Reproduce the data from the line containing "Task: Click the WordPress logo icon" through the end, swapping "logo" for "emblem" and changing nothing else. Leave out the pictures.

------------------------

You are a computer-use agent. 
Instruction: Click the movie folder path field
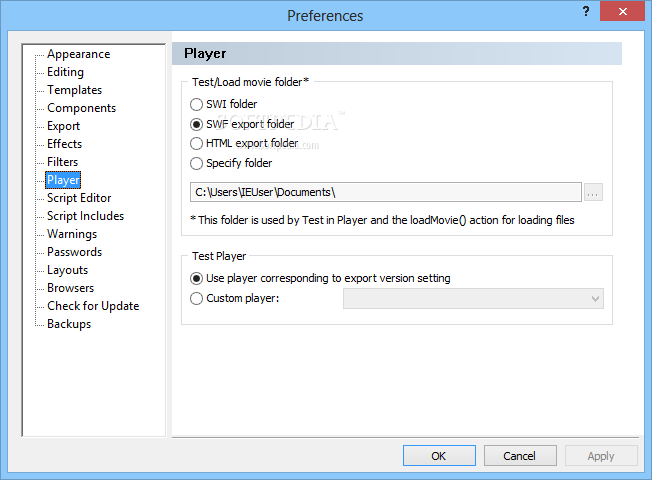(x=385, y=192)
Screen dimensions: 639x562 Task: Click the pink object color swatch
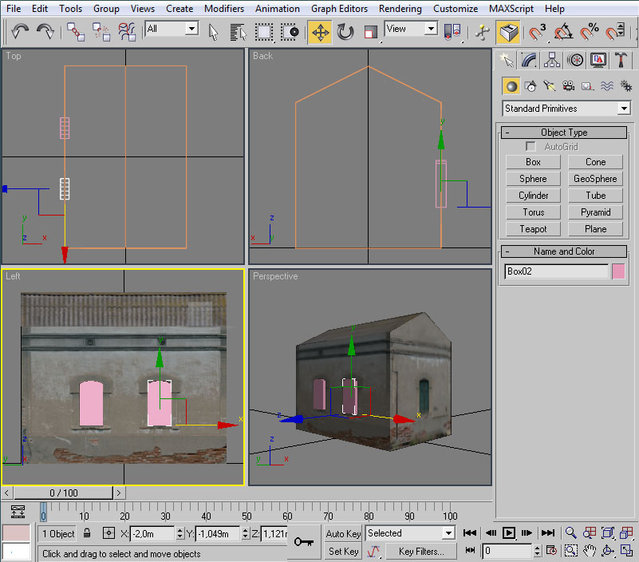[618, 271]
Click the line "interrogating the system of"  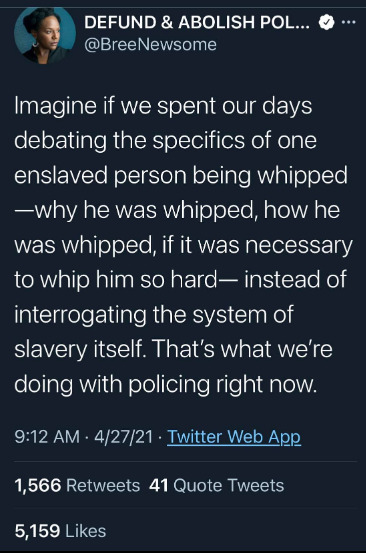tap(154, 315)
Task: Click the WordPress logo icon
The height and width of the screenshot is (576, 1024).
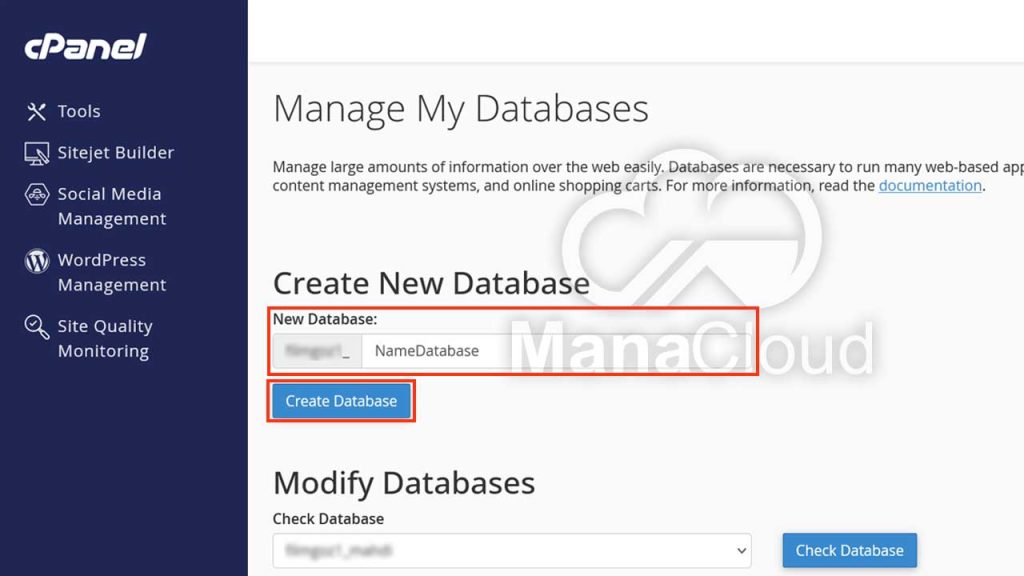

------------------------

WRITTEN ANSWER:
Task: Click the WordPress emblem icon
The height and width of the screenshot is (576, 1024).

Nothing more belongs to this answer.